From the example shown, we can see why positive semi definite matrix is important. We need the property of positive eigen values so that we can project a vector into our eigenbasis and reconstruct the vector again by streching the projected component!
Let us consider another PSD matrix B. $$B = \begin{bmatrix}4 && -1 \\ -1 && 4\end{bmatrix}$$
B = np.array([[4, -1], [-1, 4]])
eigenvalues, eigenvectors = LA.eig(B)
print('lambda_1: {}, v_1: {}'.format(eigenvalues[0], eigenvectors[:, 0]))
print('lambda_2: {}, v_2: {}'.format(eigenvalues[1], eigenvectors[:, 1]))
x_comp = eigenvectors[0, :]
y_comp = eigenvectors[1, :]
labels = ['$v_1$', '$v_2$']
plot(x_comp, y_comp, ['r','b'], [-1,1], [-1,1], '$x_1$', '$x_2$', 'Plot of eigenvectors', labels, offsets)
np.dot(eigenvectors[:, 0], eigenvectors[:, 1]) # Showing that the eigenvectors are in fact orthogonal
# Project vector u to vector v, we assume that the v is unit vector
def project(u, v):
return np.dot(u, v) * v / np.linalg.norm(v)**2
We will use vector $$z = \begin{bmatrix}1 && 0\end{bmatrix}^T$$ as an example. Projecting it to the eigenbasis yield us
z = np.array([1, 0])
transformed_vectors = np.array([project(z, eigenvectors[:, 0]), project(z, eigenvectors[:, 1])])
print(transformed_vectors)
x_comp = np.append(eigenvectors[0, :], transformed_vectors[:, 0])
y_comp = np.append(eigenvectors[1, :], transformed_vectors[:, 1])
x_comp = np.append(x_comp, z[0])
y_comp = np.append(y_comp, z[1])
print(x_comp)
# plot(x_comp, y_comp, ['r','b','g','y','k'], [-1.5, 1.5], [-1.5, 1.5])
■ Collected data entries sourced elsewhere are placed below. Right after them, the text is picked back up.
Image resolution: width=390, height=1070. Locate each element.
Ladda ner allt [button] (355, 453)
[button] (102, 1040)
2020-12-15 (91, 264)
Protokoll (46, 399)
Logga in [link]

labels = ['$v_1$ comp of $z$', '$v_2$ comp of $z$', '$v_1$', '$v_2$', '$z$']
offsets = {0: (-0.25, 0.25), 1: (-0.25, -0.35), 2: (0.25, -0.15), 3: (0.1, 0.25)}
plot(x_comp, y_comp, ['r','b','g','y', 'g'], [-1.5, 1.5], [-1.5, 1.5], '$x_1$', '$x_2$', 'Plot of components of $z$ scaled by $\lambda$', labels, offsets)
The yellow and green vectors are the projection of the black vector into the red and blue eigenbasis respectively. Since we can visually see that the projected component lies in the span of the eigenbasis, we can now scale the projected component respectively according to the eigenvalues of the correponding eigenbasis.
x_comp[2] = x_comp[2] * 5.0
y_comp[2] = y_comp[2] * 5.0
x_comp[3] = x_comp[3] * 3.0
y_comp[3] = y_comp[3] * 3.0
labels = ['$v_1$', '$v_2$', '$v_1$ comp of $Bz$ $= \lambda_1$($v_1$ comp of $z$)', '$v_2$ comp of $Bz$ $= \lambda_2$($v_2$ comp of $z$)', '$z$']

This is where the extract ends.